▸ ESTRATTO SELEZIONATO:
>>>
Il sesso c’è e si vede nelle sue angolazioni, nulla viene nascosto, ma non è sicuramente l’estrema carnalità a irritare lo spettatore, tutto sommato non c’è nulla di così scandaloso che il mondo del cinema non abbia già immortalato. In questo molti critici hanno visto una vicinanza del film a “Ultimo tango a Parigi”, un film sicuramente estremo nella visione dei rapporti sessuali ma che a differenza di “The Dreamers”, aveva un occhio cupo e pessimista nei confronti della vita e dei rapporti di coppia.
Dopo le immagini dei film, sono sicuramente le canzoni che compongono la colonna sonora ad attirare l’attenzione della platea. Ricca di hit degli anni Sessanta, le immagini viaggiano sulle note di Hendrix, Bob Dylan, The Doors, fino al “Non, je ne regrette rien” di Edith Piaf.
Più che la storia e le immagini di Bertolucci si può dire che è la musica trascinante a condurci indietro nel tempo, a quel 1968 che, forse, avrebbe potuto raccontare di più.
 
 
SCHEDA TECNICA

The Dreamers – Regia: Bernardo Bertolucci; Sceneggiatura: Gilbert Adair; Fotografia: Fabio Cinachetti; Interpreti: Michael Pitt, Eva Green, Louis Garrel, Robin Renucci, Anna Chancellor, Florian Cadiou, Jean-Pierre Leaud; Nazionalità: Italia, 2003; Durata: 1h. 50′

CURIOSITA’

Il romanzo di Adair  ha riportato alla mente di Bertolucci dei ricordi fantastici. «Non mi riferisco tanto agli eventi del’68, alle manifestazioni di piazza e alla violenza, quanto allo spirito dell’epoca». Tanto, per ricordare,  Bertolucci aveva esordito nella poesia e aveva poi scoperto il suo amore per il cinema grazie al cinema francese degli anni 30 e poi ai registi della Nouvelle Vague. Per lui : «Gli anni 60 avevano qualcosa di magico, perché tutti noi “sognavamo” se vogliamo usare questa parola. Fondevamo cinema, politica, musica, jazz, rock’n’roll, sesso, filosofia, droghe e divoravamo tutto».
<<<
▸ RIGHE DEL DATASET:
>>>
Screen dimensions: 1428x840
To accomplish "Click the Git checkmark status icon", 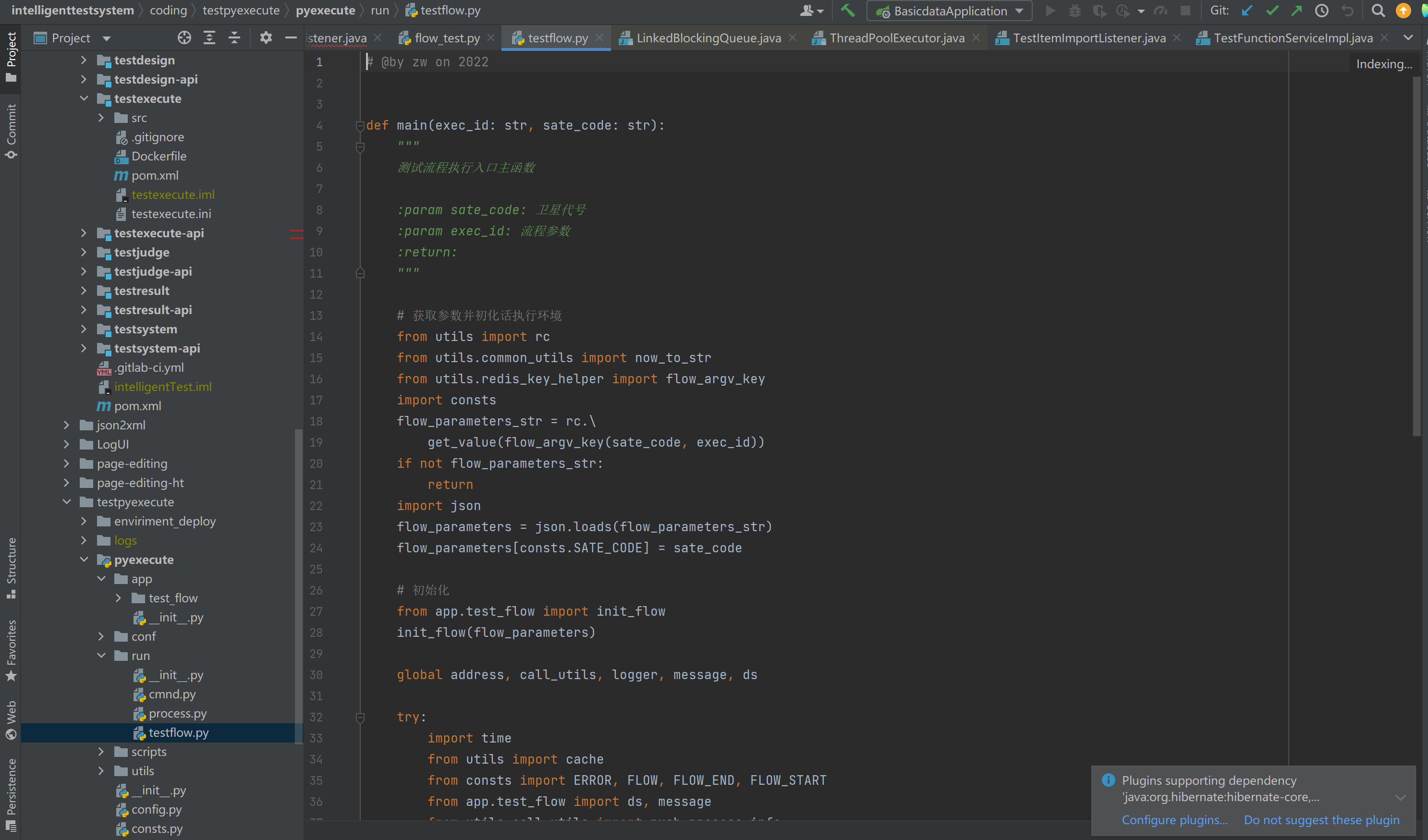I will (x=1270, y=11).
<<<
>>>
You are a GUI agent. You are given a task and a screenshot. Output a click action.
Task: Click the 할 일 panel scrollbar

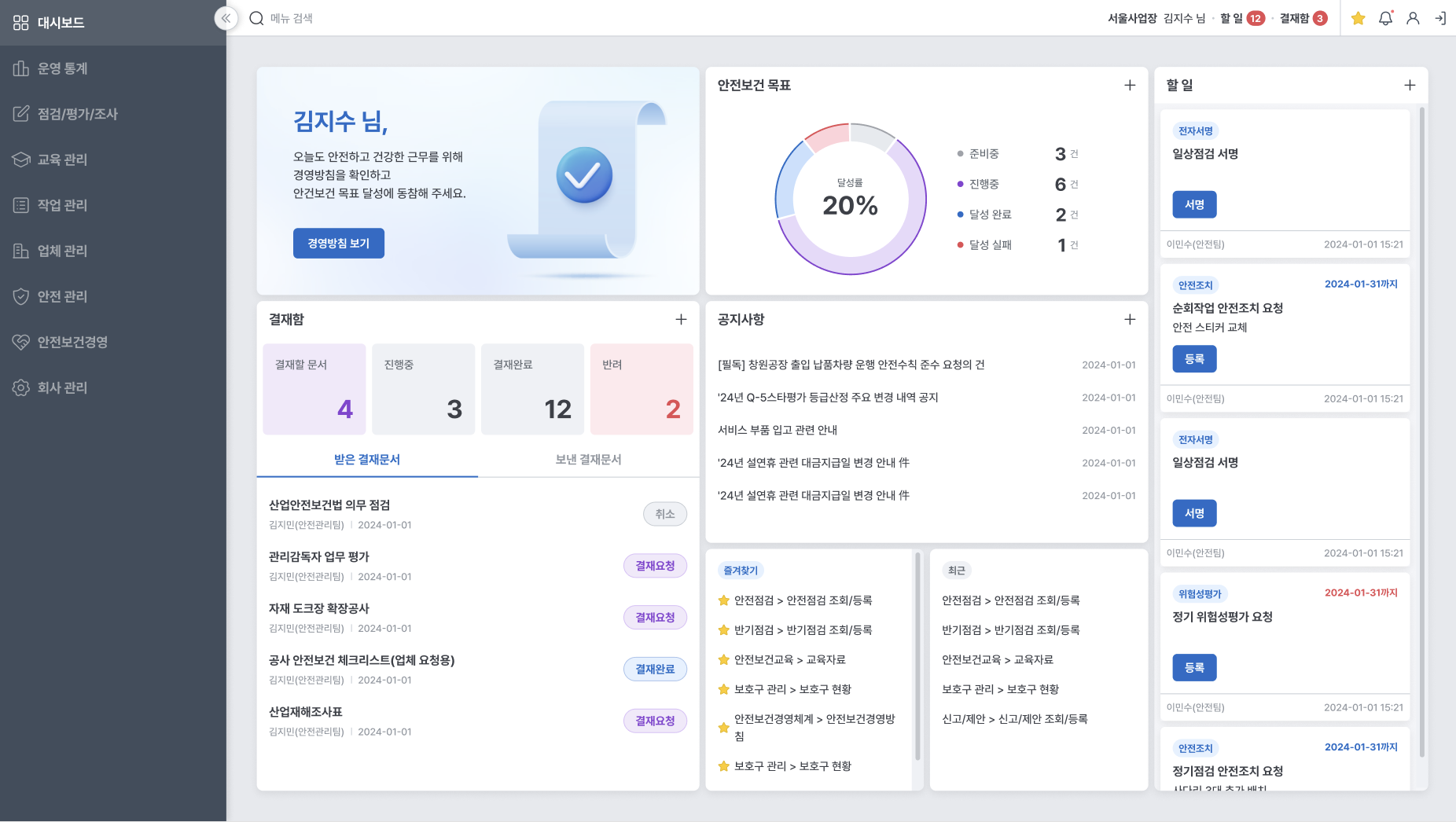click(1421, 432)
<<<
>>>
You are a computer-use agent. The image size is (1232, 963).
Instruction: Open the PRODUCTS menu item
<<<
▸ COSA FARE:
Trascrivi fedelmente dal testo su The Dreamers la parte che si apre con le parole contenenti "Più che la storia" e si chiude con "raccontare di più.".

▸ RISPOSTA COMPLETA:
Più che la storia e le immagini di Bertolucci si può dire che è la musica trascinante a condurci indietro nel tempo, a quel 1968 che, forse, avrebbe potuto raccontare di più.